Using weightlifting gloves and wristbands as a means of “protection” doesn’t do you any good, unless you’re lining up for the New England Patriots. If you need to use gloves and wristbands in that way while performing kettlebell movements, for instance (cleans and snatches come to mind), you’re probably not executing the exercise correctly; your gloves and wristbands are simply a veil for proper grip and technique. You’d be better off losing the gear to practice, reinforce, and cement optimal grip, form, and movement patterns. Since I’ve mentioned kettlebells, you won’t catch me standing in front of someone wearing gloves and performing any type of explosive kettlebell move like the swing. As Coach Rip alluded to in his statement, gloves are just a piece of material between your hand and the weight, decreasing grip security. You need to feel the barbell/kettlebell in your hands and that means having direct contact between your hand and the barbell/kettlebell. If you’re worried about grip security, use some chalk!
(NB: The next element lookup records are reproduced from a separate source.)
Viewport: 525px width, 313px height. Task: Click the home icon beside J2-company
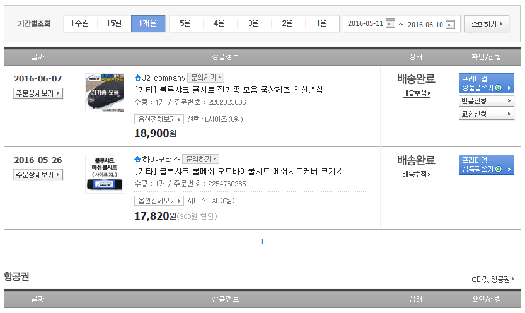[137, 78]
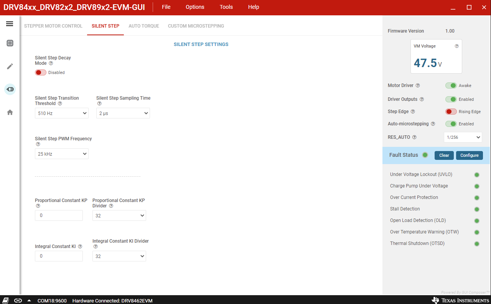Click help icon beside Silent Step Decay Mode
Screen dimensions: 491x304
(x=51, y=63)
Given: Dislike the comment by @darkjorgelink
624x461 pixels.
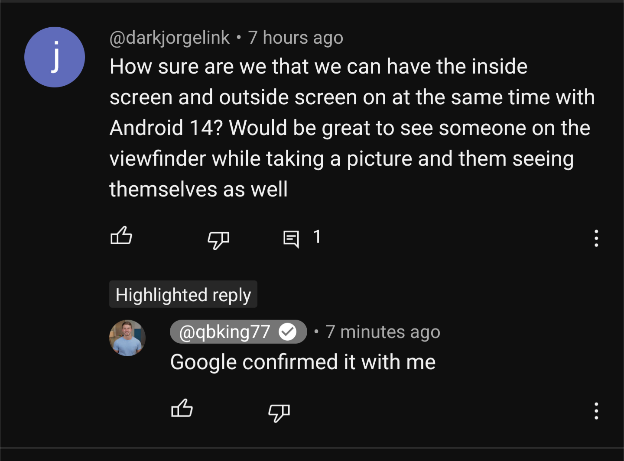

I guess you can consider this post as a sort of call to arms. Here I am, asking…no, wait…BEGGING you all to get rid of the “protective” gloves and wristbands. If you have a legitimate injury that needs covering or if you sweat more than Chris Martin in the bathroom after a trip to Chipotle, then wear the gloves and wristbands. Otherwise, leave them at home beneath the chimney this winter to use with some wood when the weather starts to get cold.